INPUT DATA below:

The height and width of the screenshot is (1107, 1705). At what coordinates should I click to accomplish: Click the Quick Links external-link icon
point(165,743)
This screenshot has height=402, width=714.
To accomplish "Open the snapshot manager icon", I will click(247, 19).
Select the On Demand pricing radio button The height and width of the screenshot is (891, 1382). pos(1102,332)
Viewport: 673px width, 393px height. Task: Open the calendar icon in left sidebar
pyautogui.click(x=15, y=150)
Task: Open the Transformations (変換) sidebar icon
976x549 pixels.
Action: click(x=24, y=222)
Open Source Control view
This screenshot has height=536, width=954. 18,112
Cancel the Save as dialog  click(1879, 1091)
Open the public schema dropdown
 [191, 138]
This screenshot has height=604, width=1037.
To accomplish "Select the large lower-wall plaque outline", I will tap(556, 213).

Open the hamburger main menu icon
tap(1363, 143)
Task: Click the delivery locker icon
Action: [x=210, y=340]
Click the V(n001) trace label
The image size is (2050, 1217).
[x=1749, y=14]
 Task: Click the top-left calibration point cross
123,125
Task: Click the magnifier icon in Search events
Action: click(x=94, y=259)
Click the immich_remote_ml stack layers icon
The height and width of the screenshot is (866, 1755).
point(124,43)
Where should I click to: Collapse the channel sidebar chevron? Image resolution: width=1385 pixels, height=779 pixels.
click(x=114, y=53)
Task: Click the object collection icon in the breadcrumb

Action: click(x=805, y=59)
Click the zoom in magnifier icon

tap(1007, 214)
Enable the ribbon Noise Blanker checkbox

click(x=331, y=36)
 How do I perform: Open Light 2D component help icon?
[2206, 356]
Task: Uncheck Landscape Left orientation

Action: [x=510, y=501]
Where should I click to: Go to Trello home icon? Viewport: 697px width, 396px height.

End of INPUT DATA.

| EXERCISE BRIEF |
Transcribe every entry in the listing, word for word.

| EXERCISE OUTPUT |
The height and width of the screenshot is (1107, 1705). At what coordinates should I click to accomplish: Click the Quick Links external-link icon
point(165,743)
This screenshot has height=402, width=714.
To accomplish "Open the snapshot manager icon", I will click(247, 19).
Select the On Demand pricing radio button The height and width of the screenshot is (891, 1382). pos(1102,332)
Viewport: 673px width, 393px height. Task: Open the calendar icon in left sidebar
pyautogui.click(x=15, y=150)
Task: Open the Transformations (変換) sidebar icon
976x549 pixels.
Action: click(x=24, y=222)
Open Source Control view
This screenshot has height=536, width=954. 18,112
Cancel the Save as dialog  click(1879, 1091)
Open the public schema dropdown
 [191, 138]
This screenshot has height=604, width=1037.
To accomplish "Select the large lower-wall plaque outline", I will tap(556, 213).

Open the hamburger main menu icon
tap(1363, 143)
Task: Click the delivery locker icon
Action: [x=210, y=340]
Click the V(n001) trace label
The image size is (2050, 1217).
[x=1749, y=14]
 Task: Click the top-left calibration point cross
123,125
Task: Click the magnifier icon in Search events
Action: click(x=94, y=259)
Click the immich_remote_ml stack layers icon
The height and width of the screenshot is (866, 1755).
point(124,43)
Where should I click to: Collapse the channel sidebar chevron? Image resolution: width=1385 pixels, height=779 pixels.
click(x=114, y=53)
Task: Click the object collection icon in the breadcrumb

Action: click(x=805, y=59)
Click the zoom in magnifier icon

tap(1007, 214)
Enable the ribbon Noise Blanker checkbox

click(x=331, y=36)
 How do I perform: Open Light 2D component help icon?
[2206, 356]
Task: Uncheck Landscape Left orientation

Action: [x=510, y=501]
Where should I click to: Go to Trello home icon? Viewport: 697px width, 396px height.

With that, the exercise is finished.